Evil is not a theory.
It’s not a concept created by angry, red-face preachers trying to stop people from having a good time.
Evil is what flies airplanes into buildings and drives an automobile into pedestrians.
But evil doesn’t happen in a vacuum.
No one wakes up one morning, in the middle of a fine, stable, happy life and decides, “I’m going ram my car through a crowd of people today.”
We get to places like that slowly. Piece by piece. Step by hateful step.
We Choose How We Respond To Loss
It usually begins with a loss of some type – whether real or imagined. Then, how we choose to respond to that loss, perhaps to a long series of losses, starts us on a trajectory.
We can respond with anger and hatred. That’s easy. Angry, hateful voices are all around us and they’re looking for fellow travelers.
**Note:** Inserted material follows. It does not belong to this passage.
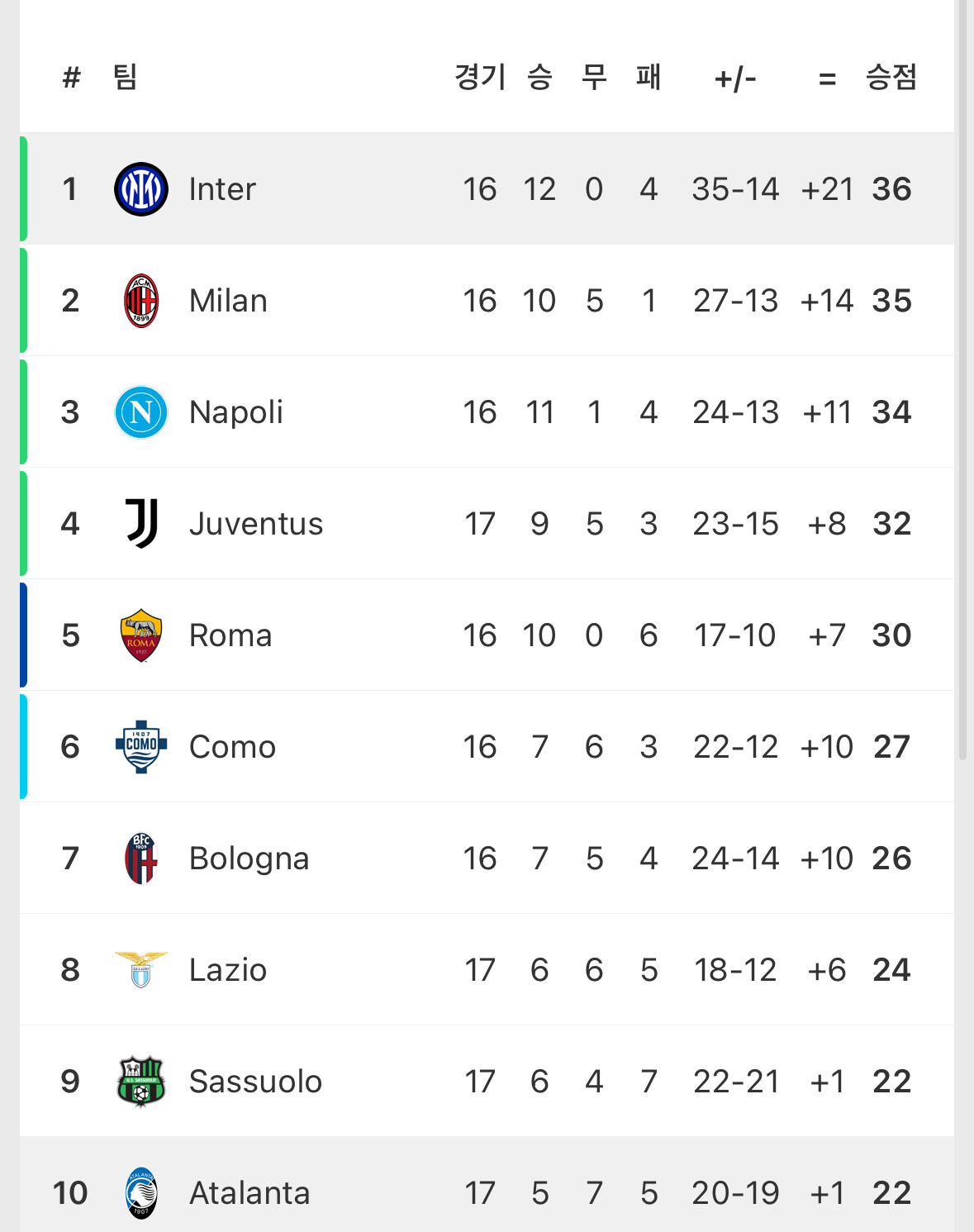Click the +/- goals column header
Screen dimensions: 974x1232
pyautogui.click(x=735, y=79)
But when we constantly expose ourselves to the voices of anger and hatred, they create a wall so high and so thick that no other voices can get in.
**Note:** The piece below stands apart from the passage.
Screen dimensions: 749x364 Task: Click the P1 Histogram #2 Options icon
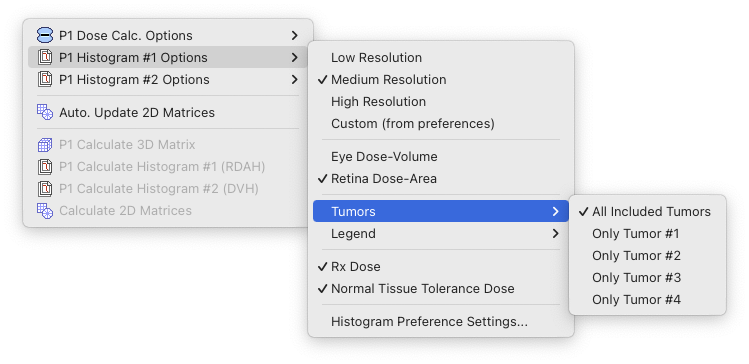tap(45, 79)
We get hurt, then we get hard.
Change Your Trajectory
Like a train chugging out of a station, that trajectory starts slowly. But once it gets going, it creates a momentum that, outside of a dramatic, powerful intervention, is impossible to stop.
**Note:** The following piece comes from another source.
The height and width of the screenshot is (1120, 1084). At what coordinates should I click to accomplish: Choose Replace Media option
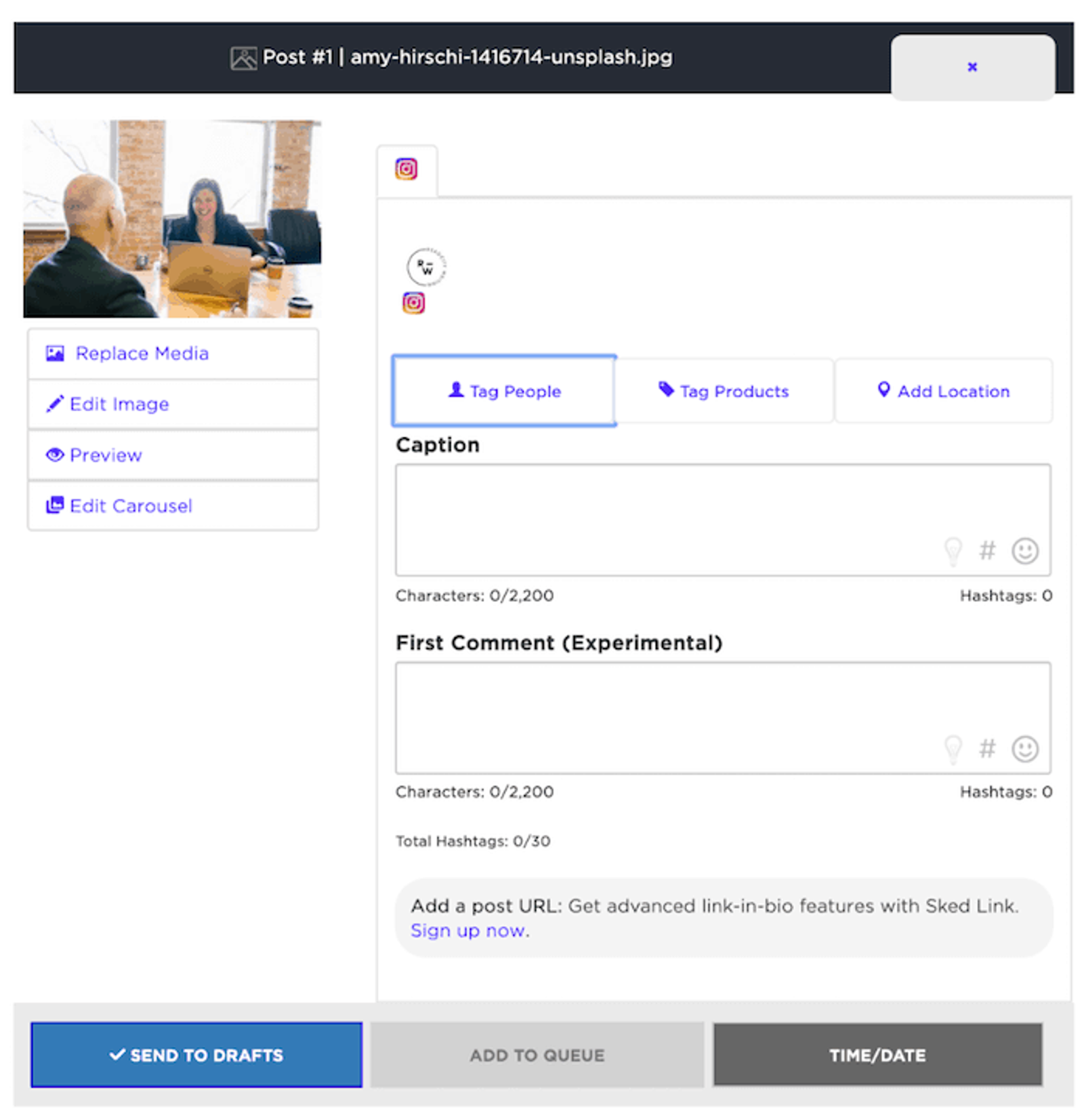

Anger builds. Hatred grows. Evil plants a seed.
But we can choose a different trajectory.
The way of Jesus.
Love our enemies.
I’m aware of how easy that is for me to say as I sit safely and comfortably in California. It’s much harder to say in Charlottesville, Virginia today.
But it wasn’t easy for Jesus to say it. Or to live it.
Jesus didn’t speak love in a timid voice from a place of comfort or naïveté. He spoke it the way he lived it. Boldly. Shockingly. In a way that made as many enemies as friends. Powerful enemies. Eternal friends.
Jesus had plenty of deep, profound evil to be angry about. He was a member of a race and a religion that had valid reasons to hate. And he lived in a time and place where there was very little to be gained by acting in love. Or so it seemed.
Love Must March, Too
I know, when you’re angry – and justifiably so – love can seem like a weak, shallow, moderated response. We don’t need a weak, shallow, moderated response right now. We need a strong, deep and clear response.
That’s why we need Christ’s love. Because his love is the strongest, deepest and clearest response there is.
Love is risky. Love is powerful. Love is better.
When hate marches in the streets, as it did last weekend in Charlottesville, replete with KKK uniforms, Nazi slogans, swastikas and more, love must march in the streets, too. And love must be spoken by people who have been given a platform, like a microphone, a pulpit, or a blog.
A loud love. A strong love. A clear love. A love that denounces the evils of Nazism, Klanism and the white supremacist lies that fuel them. A love that doesn’t just tear down what’s wrong, but offers a stronger, better alternative.
The Voice Of Jesus
Responding to hatred with hatred only breeds more hatred.
Even hatred for the right reasons can lead to evil places just as surely as hatred for the wrong reasons.
Don’t drink the poison.
The only way we can be sure we’re responding correctly, constructively and redemptively is with the strongest, deepest, clearest voice we can muster.
The voice of Jesus. The voice of love.